Hari ini, Markus mengisahkan kepada kita narasi tentang penyembuhan Bartimeus, seorang pengemis buta, di pinggir jalan kota Yeriko. Bartimeus mendengar dari orang-orang sekitar bahwa Yesus sedang berada di kota itu. Dia bertekad untuk mendekati Yesus karena percaya bahwa Yesus dapat menyembuhkannya. Barangkali ia sudah mendengar kisah tentang berbagai mukjizat penyembuhan yang dilakukan Yesus sebelumnya. Namun, untuk mendapatkan perhatian Yesus, Bartimeus membutuhkan keberanian yang luar biasa, apalagi Yesus dikerumuni oleh begitu banyak orang.
Di tengah ketidakberdayaannya, Bartimeus lalu berteriak-teriak, “Yesus, Anak Daud, kasihanilah aku!” Kerumunan orang di sekitarnya kesal dengan teriakan itu, mungkin merasa terganggu karena sedang mendengarkan pengajaran Yesus.

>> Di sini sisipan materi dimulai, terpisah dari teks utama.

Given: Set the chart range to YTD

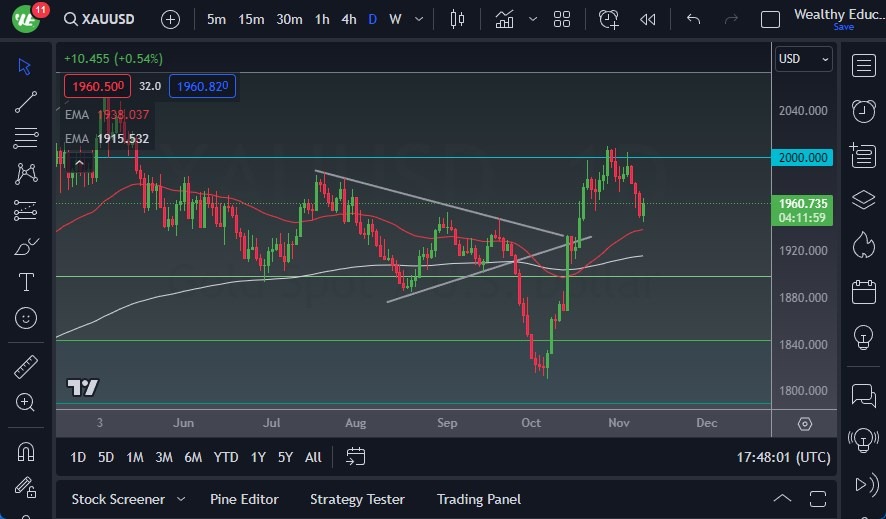Looking at the screenshot, I should tap(226, 457).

Mereka berusaha membungkam Bartimeus, tetapi orang ini tetap bersemangat, hingga akhirnya menarik perhatian Yesus. Yesus bertanya apa yang dikehendaki Bartimeus. Jawaban Bartimeus cukup jelas, “Rabuni, supaya aku dapat melihat!” Yesus pun kemudian berkenan menyembuhkan Bartimeus dari kebutaannya.
Bartimeus adalah representasi manusia yang setia dalam iman, meskipun lemah dan tak berdaya. Sikap Bartimeus mengajarkan kepada kita dua hal penting dalam melakukan ziarah iman. Pertama, tentang ketekunan dalam doa dan harapan. Seruannya yang berulang kali pada akhirnya memenangkan perhatian Kristus untuknya. Kegigihan Bartimeus ini tentu saja dibarengi dengan keyakinan yang sangat kuat.
Kedua, tentang pentingnya mengungkapkan doa dan harapan. Kita percaya bahwa Tuhan tahu apa yang kita inginkan. Namun, mengapa Yesus bertanya pada Bartimeus sebelum Dia menyembuhkannya? Iman harus ditunjukkan secara aktif dan ekspresif. Agar tetap di dalam Kristus, sehingga merasakan detak jantung kasih-Nya, kelembutan jamahan cinta-Nya, dan mendengarkan setiap perkataan-Nya, kita harus mendekati-Nya dengan iman yang kokoh walau dihadang berbagai tantangan.
Apakah iman yang demikian sudah merupakan karakteristik iman dalam kehidupan kita? Apakah kita cukup gigih untuk mengikuti jejak Kristus seperti Bartimeus?